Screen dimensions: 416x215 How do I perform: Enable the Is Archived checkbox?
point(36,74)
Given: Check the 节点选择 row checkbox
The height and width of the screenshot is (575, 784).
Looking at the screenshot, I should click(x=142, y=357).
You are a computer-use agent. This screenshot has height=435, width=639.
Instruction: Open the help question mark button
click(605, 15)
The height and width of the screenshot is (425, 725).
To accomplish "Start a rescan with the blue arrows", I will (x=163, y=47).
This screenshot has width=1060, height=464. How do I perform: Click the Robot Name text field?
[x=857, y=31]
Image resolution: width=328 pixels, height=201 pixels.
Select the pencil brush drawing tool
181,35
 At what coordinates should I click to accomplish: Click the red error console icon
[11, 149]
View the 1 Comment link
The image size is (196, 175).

===

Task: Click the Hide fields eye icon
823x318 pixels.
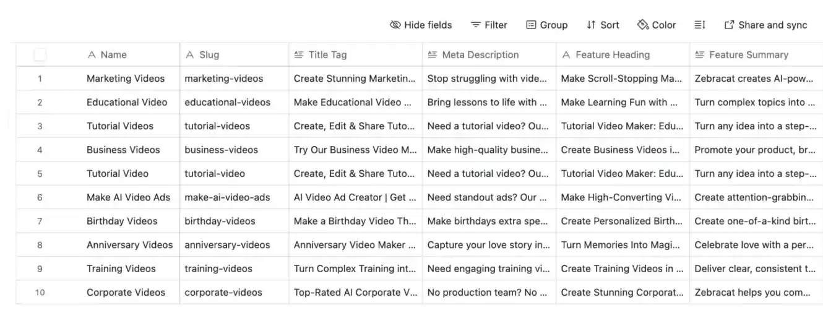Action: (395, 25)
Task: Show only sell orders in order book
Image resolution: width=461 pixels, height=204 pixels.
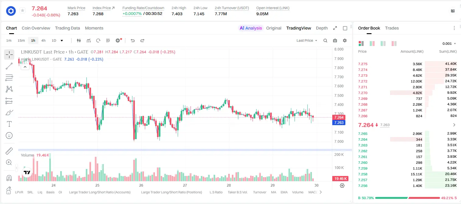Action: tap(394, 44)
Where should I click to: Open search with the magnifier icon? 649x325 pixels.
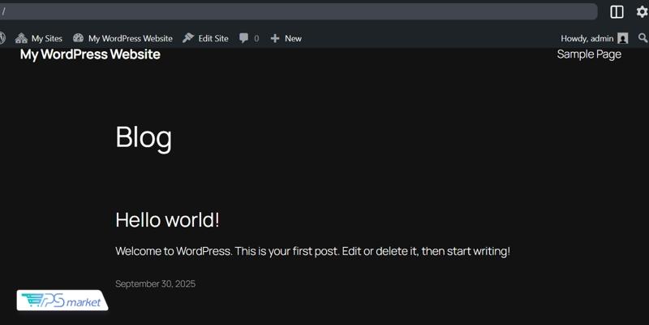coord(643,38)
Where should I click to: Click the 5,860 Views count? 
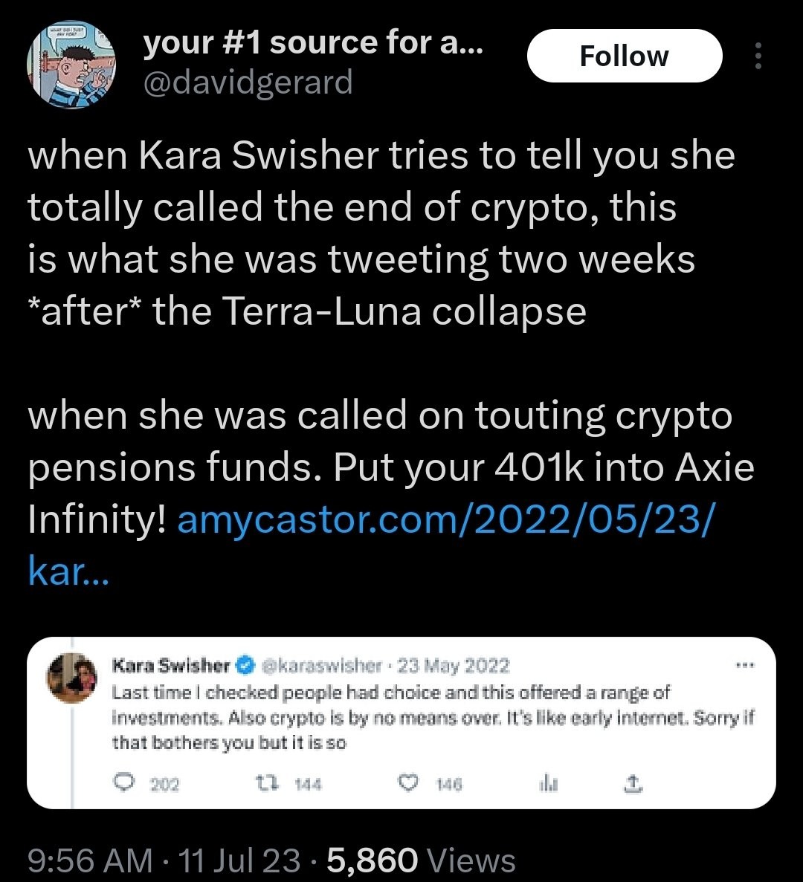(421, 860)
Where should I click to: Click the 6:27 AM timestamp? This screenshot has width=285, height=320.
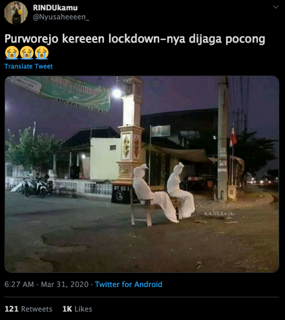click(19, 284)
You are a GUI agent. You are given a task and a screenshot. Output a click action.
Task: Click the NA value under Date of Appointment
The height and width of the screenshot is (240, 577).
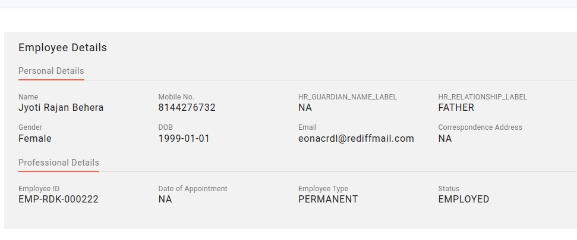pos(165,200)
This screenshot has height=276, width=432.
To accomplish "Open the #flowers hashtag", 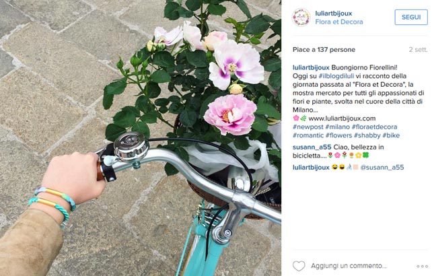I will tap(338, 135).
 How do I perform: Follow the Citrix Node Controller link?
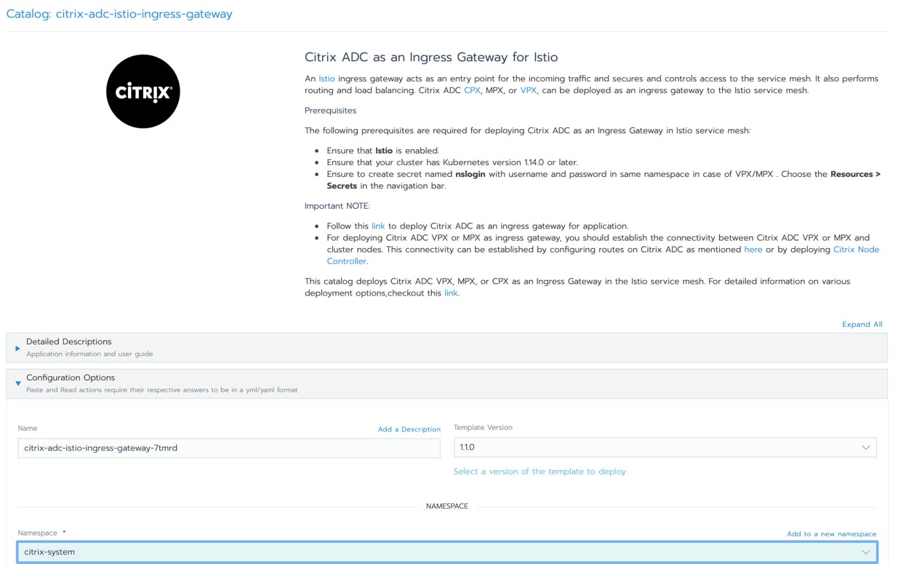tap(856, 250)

===

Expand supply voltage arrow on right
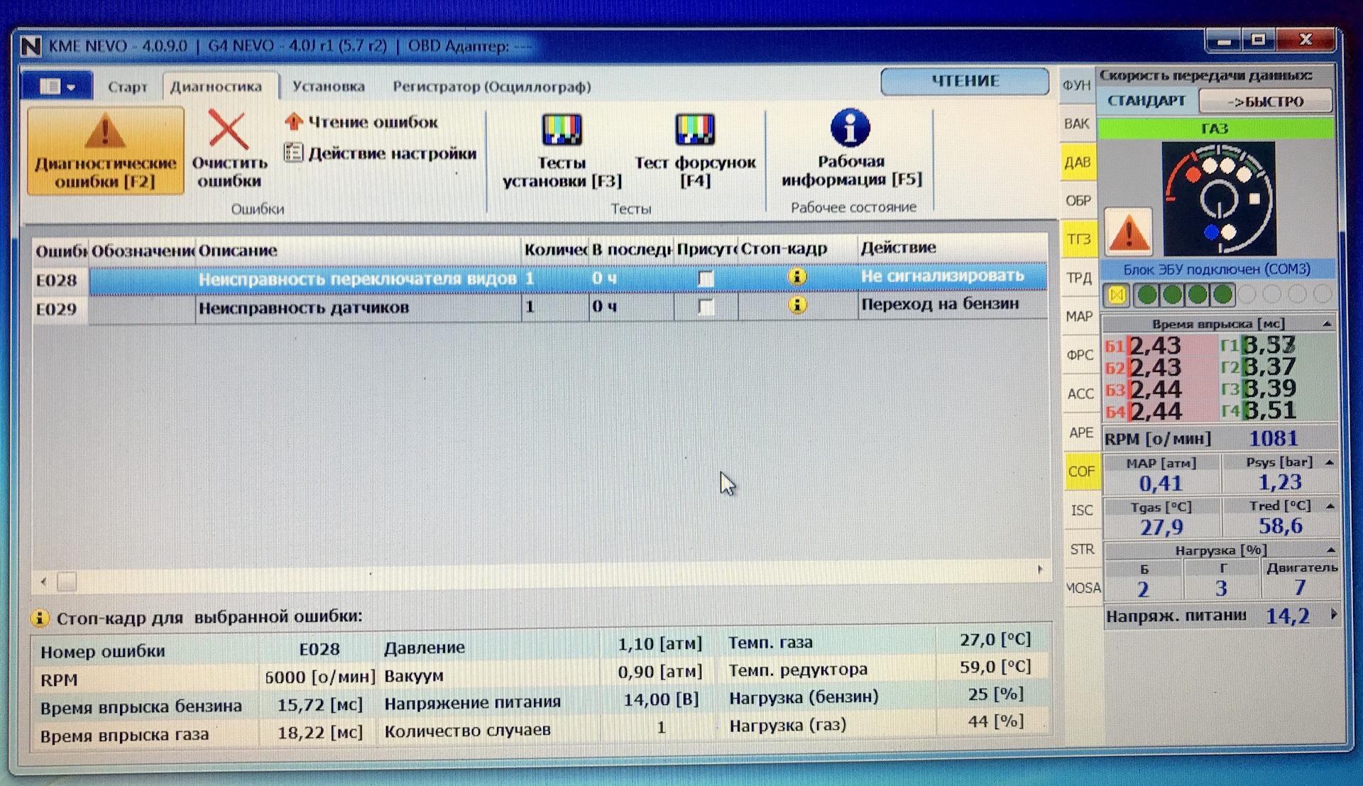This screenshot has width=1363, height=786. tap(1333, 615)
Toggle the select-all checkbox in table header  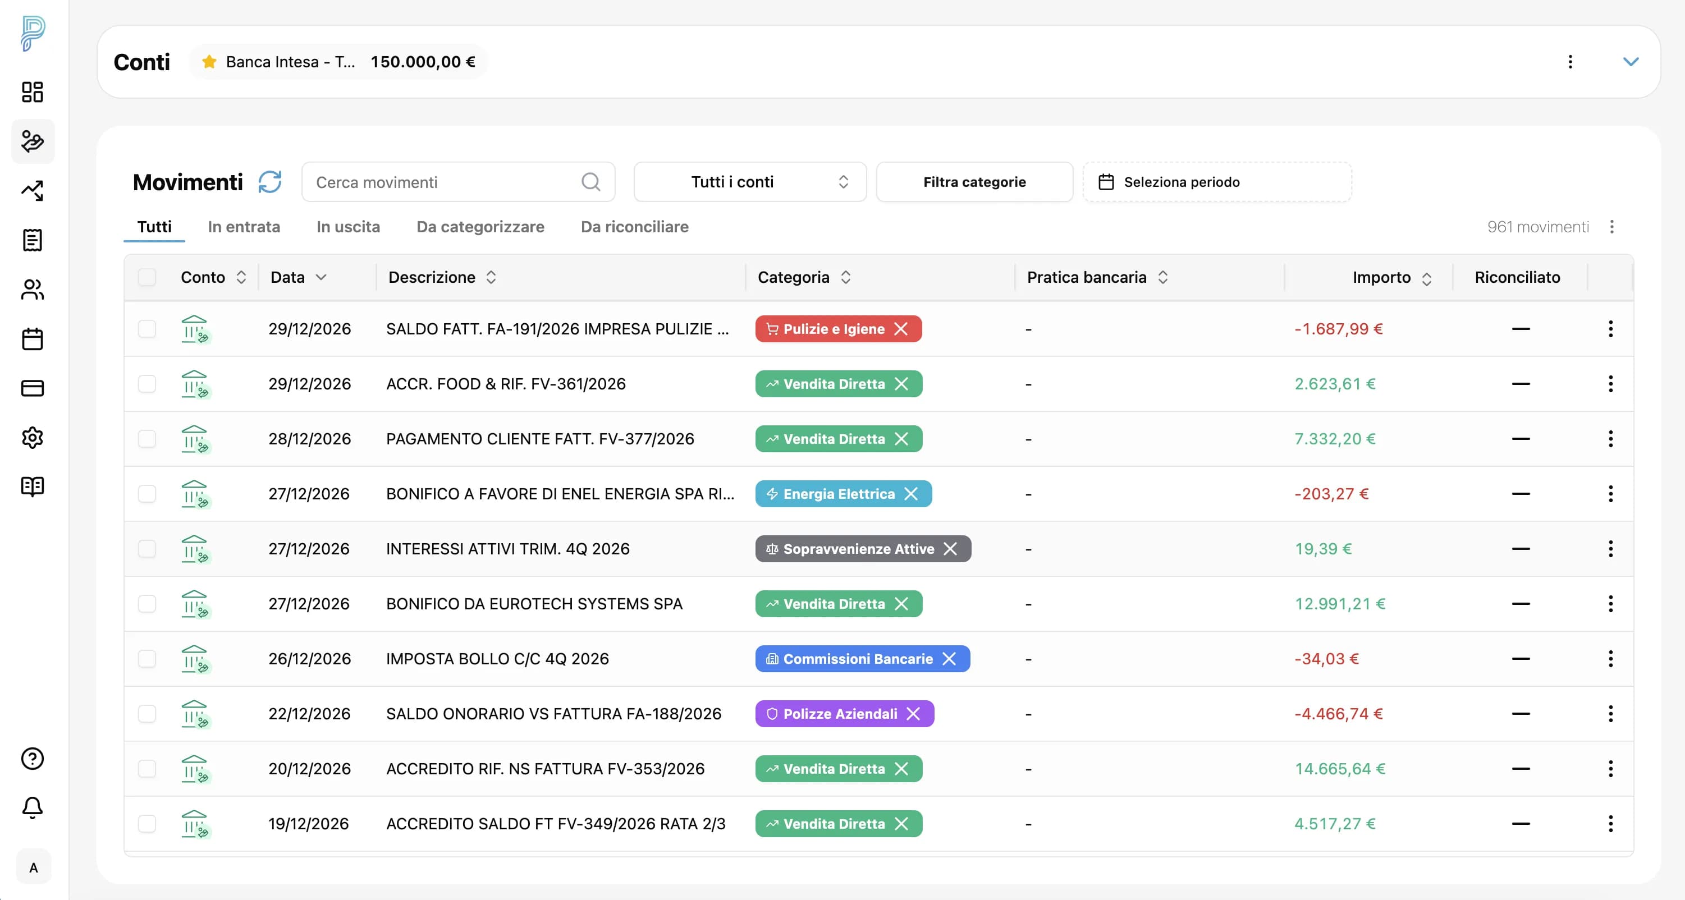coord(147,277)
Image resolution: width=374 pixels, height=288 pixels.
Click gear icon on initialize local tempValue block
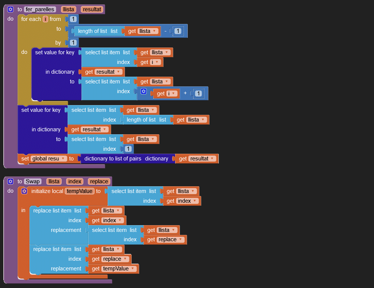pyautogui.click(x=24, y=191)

===

## DIRECTION:
Copy the lines starting at the one that contains "This screenshot has width=1060, height=464." and ending at the one that contains "The image size is (196, 175).", word for word.

## RESULT OF THIS TASK:
This screenshot has width=1060, height=464. How do I perform: Click the Robot Name text field?
[x=857, y=31]
Image resolution: width=328 pixels, height=201 pixels.
Select the pencil brush drawing tool
181,35
 At what coordinates should I click to accomplish: Click the red error console icon
[11, 149]
View the 1 Comment link
The image size is (196, 175).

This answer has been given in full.